## [Trecho para leitura]
FALANDO DE DOUTRINA ESPÍRITA E MORAL CRISTÃ

QUANTO PESA A BÍBLIA

Se sabemos que Deus é Pai Amoroso, ao nos debruçarmos sobre o Velho Testamento, façamo-lo com extremo cuidado.

Em nossas modestas palestras, a plateia sorri quando lembramos Manuel, o simplório doutrinador que substituiria José Xavier na tarefa de conversar com os espíritos sofredores, em tempos que lá se vão, na reunião mediúnica do Centro Espírita Luiz Gonzaga em Pedro Leopoldo. Orientado a aplicar com veemência o Evangelho quando os espíritos perseguidores se apossassem do aparelho mediúnico de Chico Xavier, Manuel cumpriu a orientação à risca. Mas a seu modo. A velha Bíblia que trazia sempre consigo foi “aplicada” na cabeça do nosso querido médium (1). Resultado: interrupção imediata da reunião e um torcicolo que tirou Chico de cena por quase uma semana.

## [Problemas e tarefas]
1. Com base no trecho para leitura, explique por que Chico Xavier ficou fora de cena por quase uma semana.
2. Troque "Manuel" por "Joaquim" e reescreva, do trecho para leitura, tudo desde "FALANDO DE DOUTRINA" até "quase uma semana.".

## [Dados fornecidos]
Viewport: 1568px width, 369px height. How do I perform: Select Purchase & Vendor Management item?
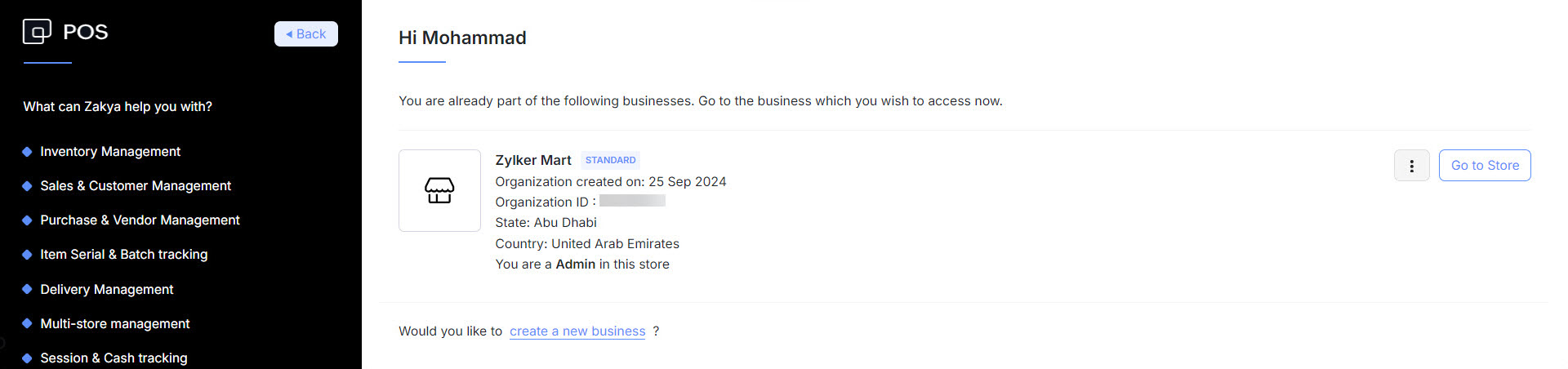pyautogui.click(x=140, y=220)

## [Respostas do exercício]
1. Manuel tinha sido orientado a aplicar com veemência o Evangelho quando os espíritos perseguidores se apossassem do aparelho mediúnico de Chico Xavier. Ele cumpriu a orientação à risca, mas a seu modo, e "aplicou" a velha Bíblia na cabeça do médium. O golpe causou um torcicolo que o tirou de cena por quase uma semana.

2.
FALANDO DE DOUTRINA ESPÍRITA E MORAL CRISTÃ

QUANTO PESA A BÍBLIA

Se sabemos que Deus é Pai Amoroso, ao nos debruçarmos sobre o Velho Testamento, façamo-lo com extremo cuidado.

Em nossas modestas palestras, a plateia sorri quando lembramos Joaquim, o simplório doutrinador que substituiria José Xavier na tarefa de conversar com os espíritos sofredores, em tempos que lá se vão, na reunião mediúnica do Centro Espírita Luiz Gonzaga em Pedro Leopoldo. Orientado a aplicar com veemência o Evangelho quando os espíritos perseguidores se apossassem do aparelho mediúnico de Chico Xavier, Joaquim cumpriu a orientação à risca. Mas a seu modo. A velha Bíblia que trazia sempre consigo foi “aplicada” na cabeça do nosso querido médium (1). Resultado: interrupção imediata da reunião e um torcicolo que tirou Chico de cena por quase uma semana.